この主人公をエマ・ストーンが元気いっぱいに演じており、キャリアハイの名演と絶賛されているね。
なんだかんだで少年漫画やスポ根ものに弱い私にとって、女子1位のビリー・ジーンが2位のマーガレット・コートに惨敗を喫し、そのマーガレットがボビーに完敗する…という流れは鉄板の胸アツコースでございます!
かつてロッキーを返り討ちにしたアポロがドラゴにぶち殺されたのと同様、主人公を下したライバルが更なる強敵にあっさり倒されるイムズである。
憎らしいほど強かったマーガレットがぶざまな負け方をしたことで、敵対しながらも彼女をリスペクトしていたビリー・ジーンの心は千々に乱れる。ここでビリー・ジーンとマーガレットは「女子選手」という共通項から無言のうちに連帯を築き、ボビーは「共通の敵」となるわけだ。
実話だから言ってしまっていいと思うが、まぁ、最後はビリー・ジーンがボビーを下す(わりと余裕気味に)。劇中ではマーガレットに惨敗したビリー・ジーンがマーガレットに圧勝したボビーに勝つことは理論的に不可能と言われてきたが、スポ根ものにありがちな根性論に冷めてしまう身としては「なぜ勝てたのか?」というロジックがきちんと用意されているのが嬉しい。ただ遮二無二がんばって勝つ…という脳筋プレーではないあたり。イカすぜっ。

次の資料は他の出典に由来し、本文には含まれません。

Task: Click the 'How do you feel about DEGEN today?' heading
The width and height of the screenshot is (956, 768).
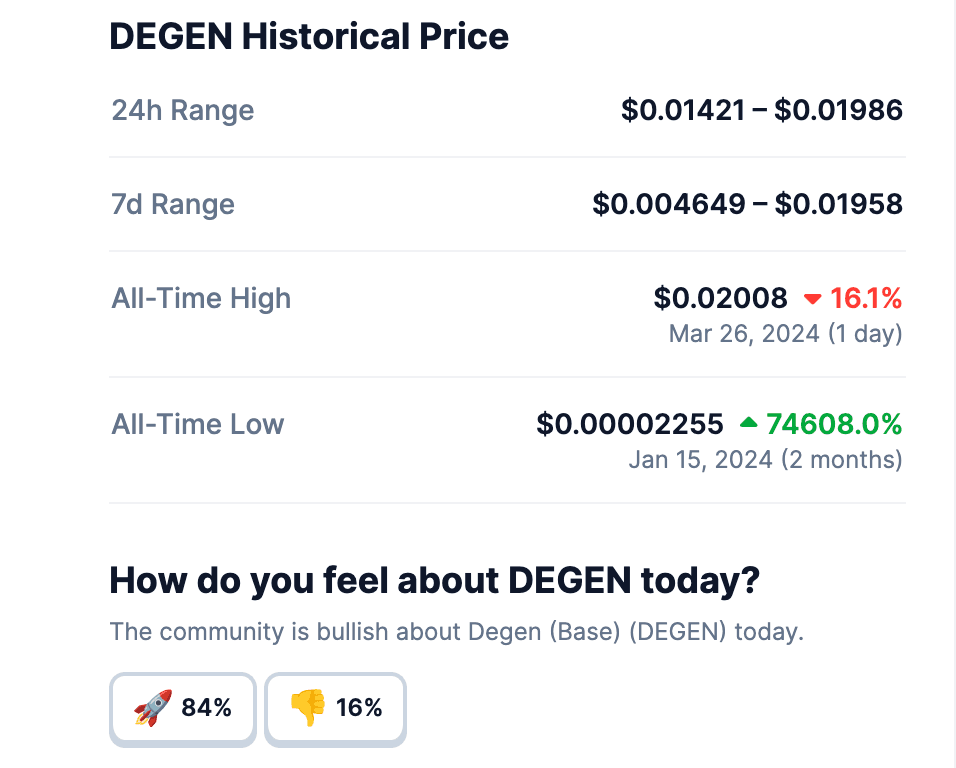Action: click(435, 580)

一方のボビー、コートの中ではお調子者を演じるという典型的な道化である。
話題作りのためにテニスコートに羊を放ったりふざけた仮装をするなどして飄々と舐めプに興じるような天才プレーヤーで、たびたび失言が取り沙汰される問題児。分かりやすく「いけ好かない奴」だ。

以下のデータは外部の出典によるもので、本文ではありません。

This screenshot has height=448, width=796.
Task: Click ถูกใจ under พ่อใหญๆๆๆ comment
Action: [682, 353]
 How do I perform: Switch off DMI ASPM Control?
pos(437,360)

だが私生活では夫婦の危機に立たされており、度重なる女性蔑視の言動もすべてプロモーターの意向によるもの。しょせんはテニス協会のお偉方によって作り上げられたヒールに過ぎないのだが、ビリー・ジーンとの真剣勝負ではセットを重ねるごとに敬意と真剣さが宿っていく…。
この道化師ボビーをコメディアンのスティーヴ・カレルが演じており、笑いと哀しみの二面性をうまく表現しています。
右が本物のスティーヴ・カレルです。左はモデルとなったボビー・リッグス。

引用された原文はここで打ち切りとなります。